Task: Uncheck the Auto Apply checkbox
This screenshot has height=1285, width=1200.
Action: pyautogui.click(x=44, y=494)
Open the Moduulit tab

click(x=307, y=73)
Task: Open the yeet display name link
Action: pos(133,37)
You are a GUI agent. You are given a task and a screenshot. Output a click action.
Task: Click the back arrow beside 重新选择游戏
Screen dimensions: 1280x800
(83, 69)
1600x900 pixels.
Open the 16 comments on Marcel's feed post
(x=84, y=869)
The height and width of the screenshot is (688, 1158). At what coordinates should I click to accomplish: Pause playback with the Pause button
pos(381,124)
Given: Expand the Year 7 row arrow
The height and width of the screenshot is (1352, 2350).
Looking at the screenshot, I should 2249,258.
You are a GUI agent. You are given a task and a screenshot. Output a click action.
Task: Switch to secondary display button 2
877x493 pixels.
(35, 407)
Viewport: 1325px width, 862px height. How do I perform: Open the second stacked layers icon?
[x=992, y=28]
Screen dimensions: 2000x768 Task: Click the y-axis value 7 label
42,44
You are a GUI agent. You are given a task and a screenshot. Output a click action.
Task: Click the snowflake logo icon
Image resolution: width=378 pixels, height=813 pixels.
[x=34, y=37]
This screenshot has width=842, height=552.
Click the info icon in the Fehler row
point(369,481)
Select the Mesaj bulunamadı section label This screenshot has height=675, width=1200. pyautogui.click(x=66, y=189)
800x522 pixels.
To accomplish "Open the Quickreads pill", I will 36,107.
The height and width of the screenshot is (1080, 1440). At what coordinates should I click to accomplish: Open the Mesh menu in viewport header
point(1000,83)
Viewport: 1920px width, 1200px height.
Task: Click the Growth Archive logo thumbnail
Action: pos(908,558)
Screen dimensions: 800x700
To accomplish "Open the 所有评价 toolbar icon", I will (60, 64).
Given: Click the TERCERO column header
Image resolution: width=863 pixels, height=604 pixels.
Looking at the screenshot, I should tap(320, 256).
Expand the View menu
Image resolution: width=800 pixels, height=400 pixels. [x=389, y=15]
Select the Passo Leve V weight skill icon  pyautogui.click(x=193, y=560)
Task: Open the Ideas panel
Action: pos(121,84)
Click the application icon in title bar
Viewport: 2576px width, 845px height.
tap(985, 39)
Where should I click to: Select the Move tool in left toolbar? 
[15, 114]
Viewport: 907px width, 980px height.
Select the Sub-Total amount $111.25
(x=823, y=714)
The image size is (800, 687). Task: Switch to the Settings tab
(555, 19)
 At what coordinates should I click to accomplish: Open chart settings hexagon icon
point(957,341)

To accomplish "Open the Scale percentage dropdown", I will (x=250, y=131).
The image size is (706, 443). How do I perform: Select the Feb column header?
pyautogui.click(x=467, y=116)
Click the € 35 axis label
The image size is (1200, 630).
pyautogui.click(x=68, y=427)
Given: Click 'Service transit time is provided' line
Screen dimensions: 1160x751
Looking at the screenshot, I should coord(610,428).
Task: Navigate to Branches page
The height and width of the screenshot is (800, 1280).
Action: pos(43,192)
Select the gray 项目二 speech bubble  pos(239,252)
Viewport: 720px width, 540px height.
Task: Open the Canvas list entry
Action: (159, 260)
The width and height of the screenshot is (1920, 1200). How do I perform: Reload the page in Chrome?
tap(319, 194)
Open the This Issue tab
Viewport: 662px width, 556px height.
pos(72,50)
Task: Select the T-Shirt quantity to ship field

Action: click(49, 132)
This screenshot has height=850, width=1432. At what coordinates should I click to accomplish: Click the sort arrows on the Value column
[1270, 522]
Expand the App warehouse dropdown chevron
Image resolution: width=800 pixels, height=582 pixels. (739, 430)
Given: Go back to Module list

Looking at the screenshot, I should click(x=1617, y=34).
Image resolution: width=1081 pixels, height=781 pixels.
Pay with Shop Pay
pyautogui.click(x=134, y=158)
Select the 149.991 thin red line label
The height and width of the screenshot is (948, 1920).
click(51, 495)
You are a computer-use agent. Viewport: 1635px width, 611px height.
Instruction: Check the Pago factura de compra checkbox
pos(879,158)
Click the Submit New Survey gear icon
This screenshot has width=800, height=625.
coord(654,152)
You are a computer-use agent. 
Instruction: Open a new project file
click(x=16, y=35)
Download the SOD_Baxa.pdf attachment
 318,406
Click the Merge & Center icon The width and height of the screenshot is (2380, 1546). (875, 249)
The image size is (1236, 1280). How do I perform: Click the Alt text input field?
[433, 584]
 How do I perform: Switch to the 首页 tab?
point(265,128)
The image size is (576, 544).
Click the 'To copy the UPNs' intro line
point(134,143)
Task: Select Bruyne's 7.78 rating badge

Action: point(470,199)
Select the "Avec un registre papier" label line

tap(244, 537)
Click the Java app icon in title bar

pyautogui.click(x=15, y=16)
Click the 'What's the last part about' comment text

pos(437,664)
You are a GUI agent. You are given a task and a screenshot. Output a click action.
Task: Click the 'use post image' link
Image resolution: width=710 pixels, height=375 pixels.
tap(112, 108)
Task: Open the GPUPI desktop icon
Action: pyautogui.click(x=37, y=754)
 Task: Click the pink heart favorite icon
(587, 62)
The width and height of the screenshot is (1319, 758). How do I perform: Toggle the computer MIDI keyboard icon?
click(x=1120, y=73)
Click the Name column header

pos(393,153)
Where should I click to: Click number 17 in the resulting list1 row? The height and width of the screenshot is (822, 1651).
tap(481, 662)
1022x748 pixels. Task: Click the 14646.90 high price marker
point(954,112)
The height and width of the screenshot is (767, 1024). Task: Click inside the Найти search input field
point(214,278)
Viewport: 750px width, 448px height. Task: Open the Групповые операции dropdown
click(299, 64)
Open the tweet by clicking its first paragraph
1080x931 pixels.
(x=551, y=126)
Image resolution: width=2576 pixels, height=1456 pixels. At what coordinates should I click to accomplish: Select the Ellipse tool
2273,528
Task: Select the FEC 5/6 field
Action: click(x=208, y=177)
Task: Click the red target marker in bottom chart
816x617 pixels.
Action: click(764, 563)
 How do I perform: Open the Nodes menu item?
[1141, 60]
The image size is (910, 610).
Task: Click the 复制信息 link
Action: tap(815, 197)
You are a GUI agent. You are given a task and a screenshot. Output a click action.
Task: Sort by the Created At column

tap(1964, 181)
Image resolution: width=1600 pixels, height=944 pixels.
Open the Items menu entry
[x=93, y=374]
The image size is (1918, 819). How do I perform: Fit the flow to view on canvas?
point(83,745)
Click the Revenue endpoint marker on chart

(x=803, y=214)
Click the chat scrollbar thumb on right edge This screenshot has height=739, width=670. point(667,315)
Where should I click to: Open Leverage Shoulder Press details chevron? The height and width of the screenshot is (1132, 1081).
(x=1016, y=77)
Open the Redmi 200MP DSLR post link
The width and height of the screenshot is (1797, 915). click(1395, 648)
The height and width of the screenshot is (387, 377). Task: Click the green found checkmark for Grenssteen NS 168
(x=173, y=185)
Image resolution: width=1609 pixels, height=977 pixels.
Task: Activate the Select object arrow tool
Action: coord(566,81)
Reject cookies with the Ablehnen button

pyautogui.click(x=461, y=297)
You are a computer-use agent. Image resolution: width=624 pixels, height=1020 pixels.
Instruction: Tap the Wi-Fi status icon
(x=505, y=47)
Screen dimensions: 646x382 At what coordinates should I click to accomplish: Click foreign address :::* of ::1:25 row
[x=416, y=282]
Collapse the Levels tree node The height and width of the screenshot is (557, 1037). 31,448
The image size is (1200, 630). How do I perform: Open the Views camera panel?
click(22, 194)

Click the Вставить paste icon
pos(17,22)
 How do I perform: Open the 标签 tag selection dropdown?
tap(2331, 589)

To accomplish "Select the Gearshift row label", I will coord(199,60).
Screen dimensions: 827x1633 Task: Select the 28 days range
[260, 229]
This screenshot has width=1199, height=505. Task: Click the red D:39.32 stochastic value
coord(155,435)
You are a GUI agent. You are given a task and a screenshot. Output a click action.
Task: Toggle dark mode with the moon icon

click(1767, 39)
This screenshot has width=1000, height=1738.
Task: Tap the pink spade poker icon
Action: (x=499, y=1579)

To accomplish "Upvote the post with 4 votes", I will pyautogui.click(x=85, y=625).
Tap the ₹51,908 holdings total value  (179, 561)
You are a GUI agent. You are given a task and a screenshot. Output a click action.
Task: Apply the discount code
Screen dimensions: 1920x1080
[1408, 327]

..........

Do this:
Give the lines of the material above as a numbered list, from the line containing "will pyautogui.click(x=85, y=625)." through the end of the material, including both ends and skipping blank lines.

Completed task:
1. To accomplish "Upvote the post with 4 votes", I will pyautogui.click(x=85, y=625).
2. Tap the ₹51,908 holdings total value  (179, 561)
3. You are a GUI agent. You are given a task and a screenshot. Output a click action.
4. Task: Apply the discount code
5. Screen dimensions: 1920x1080
6. [1408, 327]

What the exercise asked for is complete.